+++ This bug was initially created as a clone of Bug #1595322 +++ Description of problem: ------------------------------------- The expand cluster operation is getting hung after the peers are probed . the gdeploy process id getting terminated. Version-Release number of selected component: ------------------------------------- cockpit-ovirt-dashboard-0.11.28-1.el7ev.noarch ansible-2.6.0-0.3.rc3.el7ae.noarch How reproducible: ------------------------------------ Everytime Steps to Reproduce: ----------------------------------- 1.Successfully deploy gluster and hosted engine deployment. 2.Click on the hosted engine tab after the deployment and the click on manage gluster button. 3.A window with operation expand cluster and create volume will appear and then click on expand cluster button. 4.Configure the tab hosts,packages, volume and brick and then deploy. 5.The process is hung in the step where the shell script is run. Actual results: ----------------------------- The operation is hung after and the gdeploy is getting terminated.The peers are probed successfully. Expected results: ----------------------------- The operation should proceed .
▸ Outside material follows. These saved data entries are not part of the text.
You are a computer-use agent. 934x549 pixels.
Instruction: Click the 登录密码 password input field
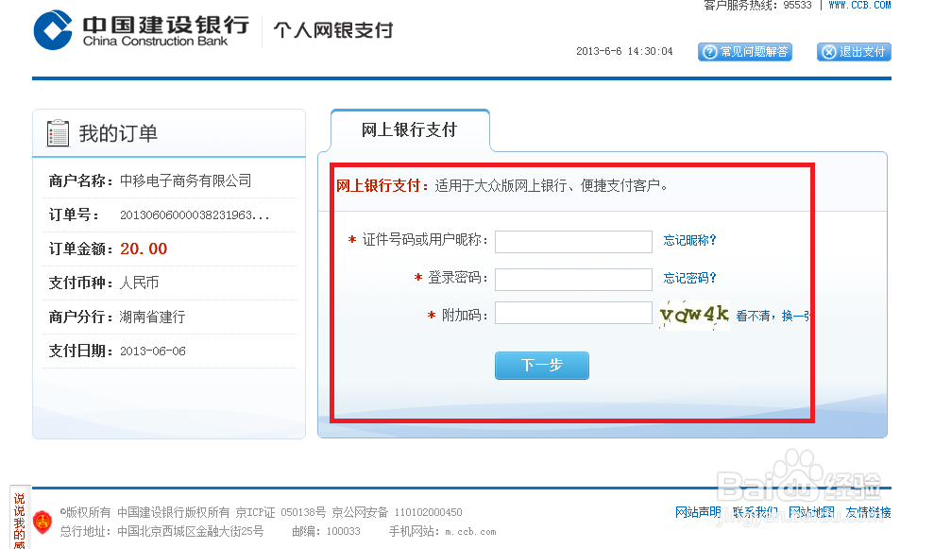point(572,279)
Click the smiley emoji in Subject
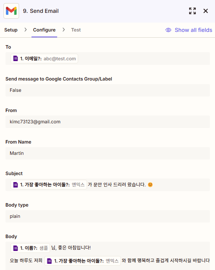215x270 pixels. coord(150,185)
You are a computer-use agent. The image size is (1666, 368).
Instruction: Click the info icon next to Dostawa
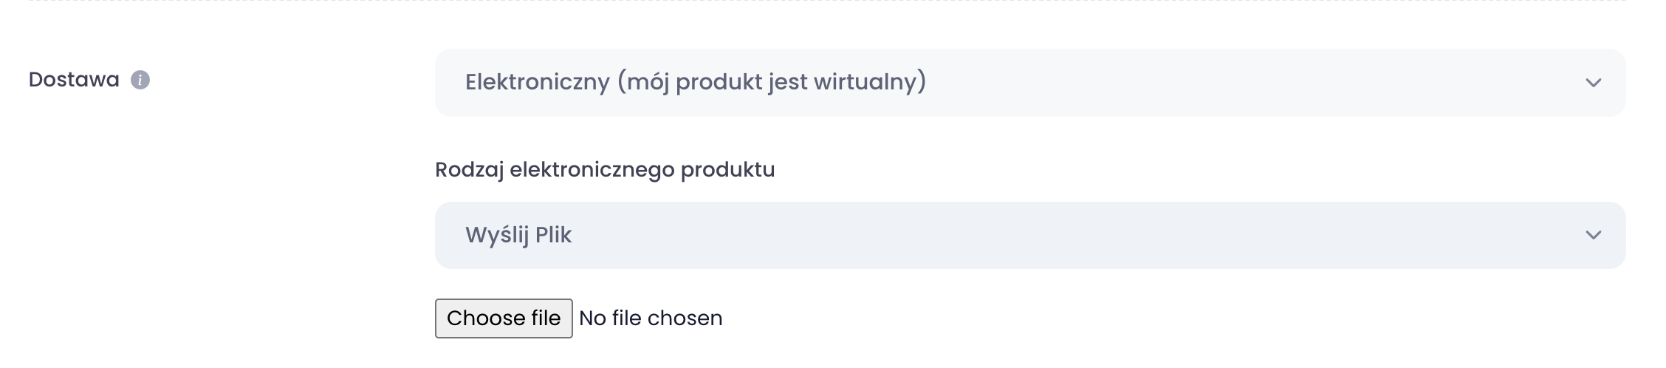[140, 80]
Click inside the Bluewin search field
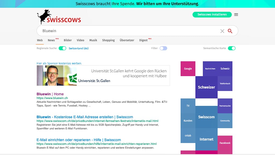Viewport: 275px width, 155px height. [130, 31]
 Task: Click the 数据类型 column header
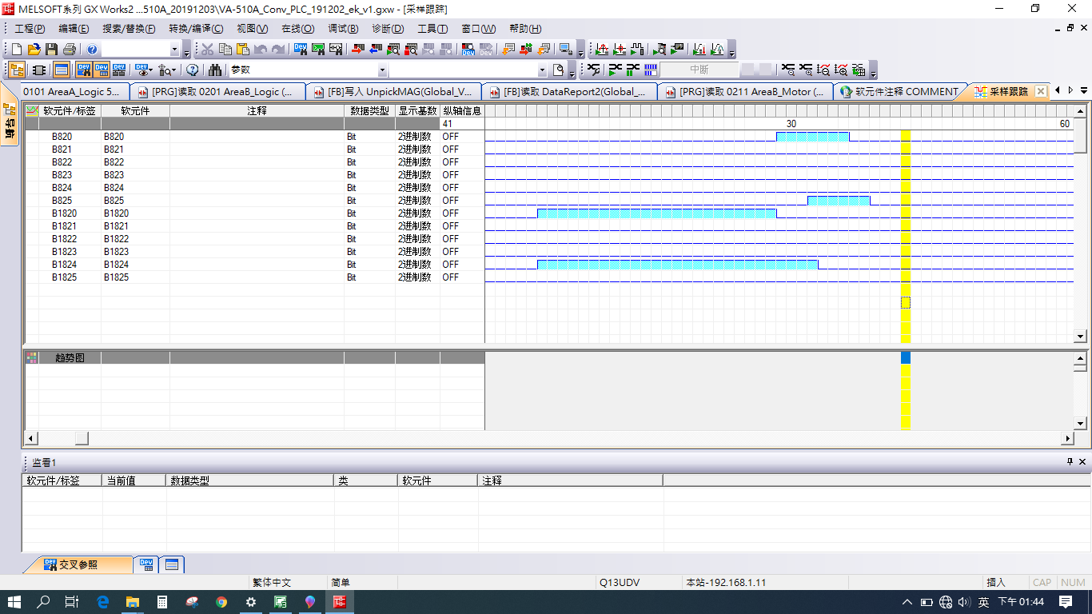[x=369, y=111]
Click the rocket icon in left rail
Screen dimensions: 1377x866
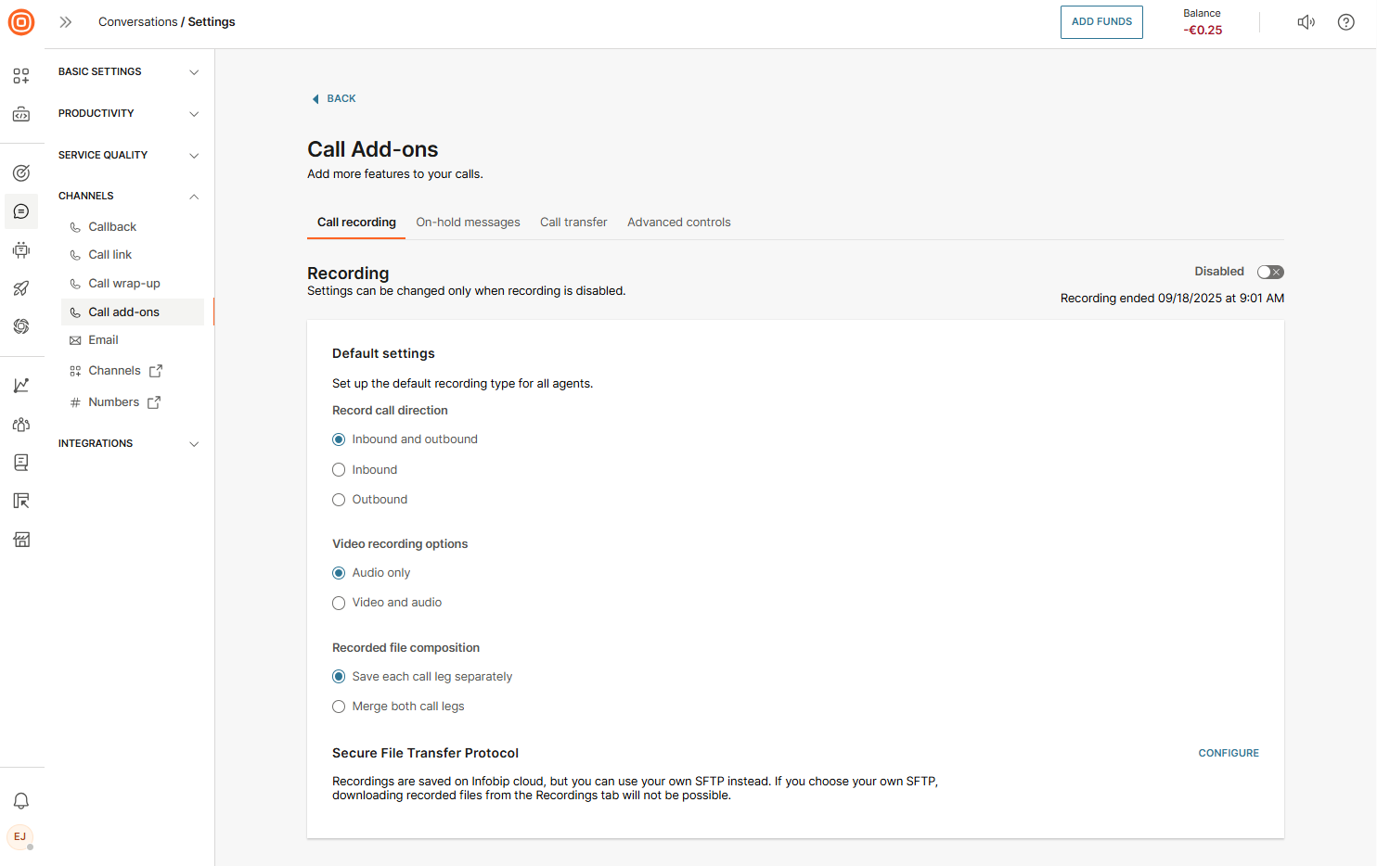tap(21, 288)
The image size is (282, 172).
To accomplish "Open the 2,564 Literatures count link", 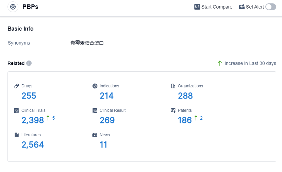I will [x=33, y=145].
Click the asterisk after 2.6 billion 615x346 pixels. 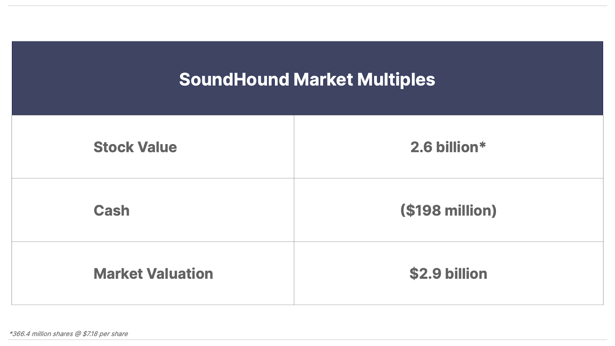point(482,146)
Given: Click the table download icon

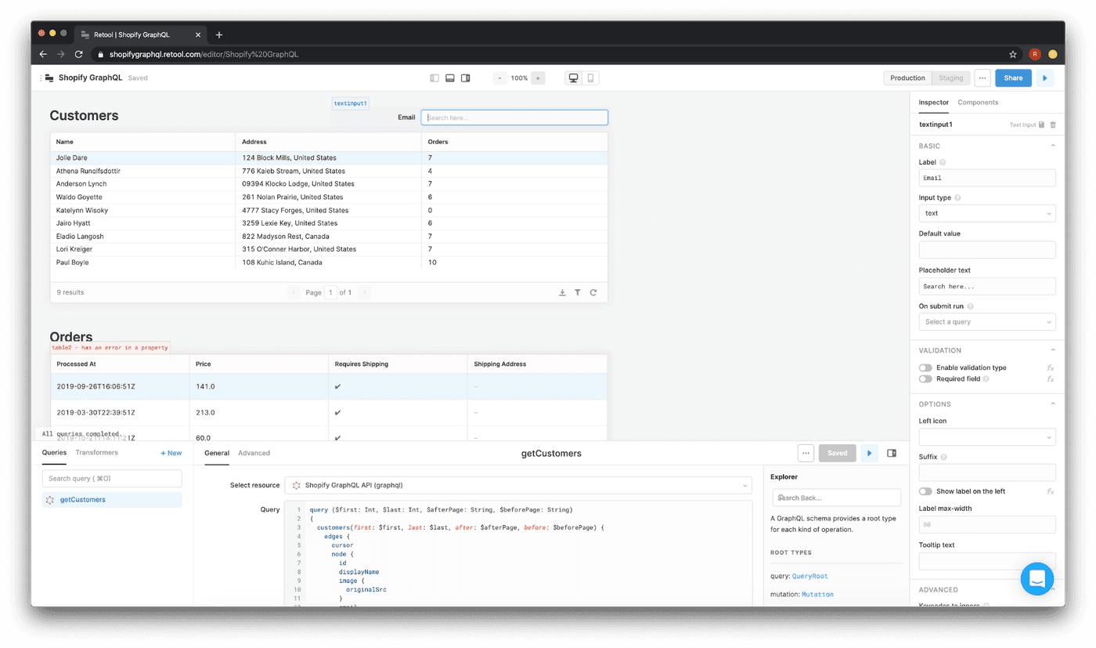Looking at the screenshot, I should [562, 292].
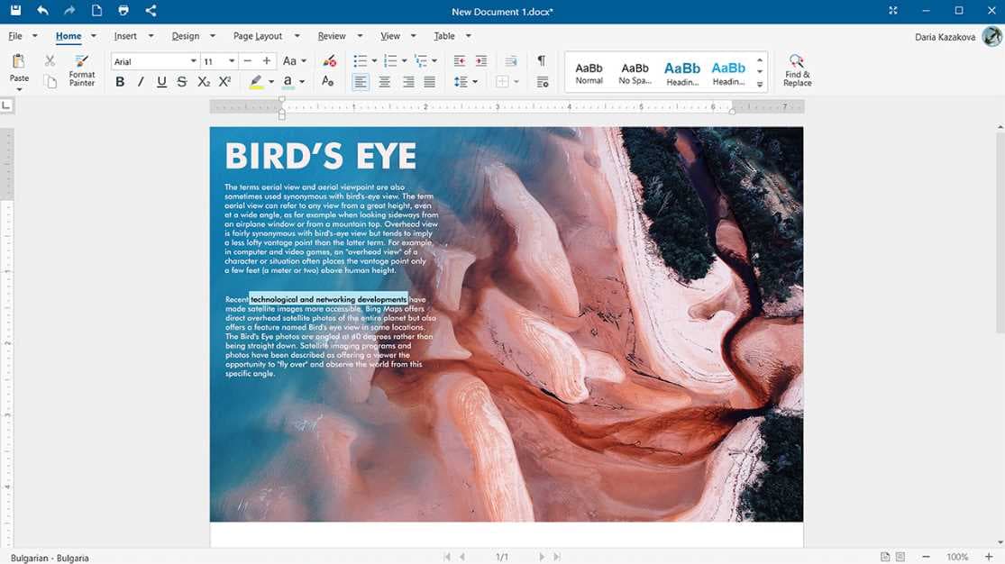The height and width of the screenshot is (564, 1005).
Task: Expand the line spacing options
Action: (475, 81)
I could find the root cause for this issue. When the expand cluster operation is attempted, the grafton-sanity-check.sh script is run against those 3 new nodes. This script basically checks for reachability of host from each other. The conf ( /var/lib/ovirt-hosted-engine-setup/gdeploy/gdeployConfig.conf) looks like the following when expansion triggered from 10.70.36.79: <snip> #gdeploy configuration generated by cockpit-gluster plugin [hosts] 10.70.36.244 10.70.36.245 10.70.36.246 [script1:10.70.36.244] action=execute ignore_script_errors=no file=/usr/share/gdeploy/scripts/grafton-sanity-check.sh -d sdb,sde -h 10.70.36.244,10.70.36.245,10.70.36.246 [script1:10.70.36.245] action=execute ignore_script_errors=no file=/usr/share/gdeploy/scripts/grafton-sanity-check.sh -d sdb,sde -h 10.70.36.244,10.70.36.245,10.70.36.246 [script1:10.70.36.246] action=execute ignore_script_errors=no file=/usr/share/gdeploy/scripts/grafton-sanity-check.sh -d sdb,sde -h 10.70.36.244,10.70.36.245,10.70.36.246 </snip> The script looks to execute the command on 10.70.36.(245, 246}, which doesn't have SSH public key authentication. To expand host{4,5,6} in to the existing cluster of host{1,2,3} SSH public key authentication is set up from host1 to host{4,5,6}. But there is no such authentication setup from host4 to host{4,5,6}. This is leading to the problem
Should we document this or is there a fix planned in 4.2.5?
We need to document for 4.2.5, will give option to set passwordless from cockpit ui in 4.2.6.
The issue was passwordless ssh configuration and we have documented this. So closing this bug.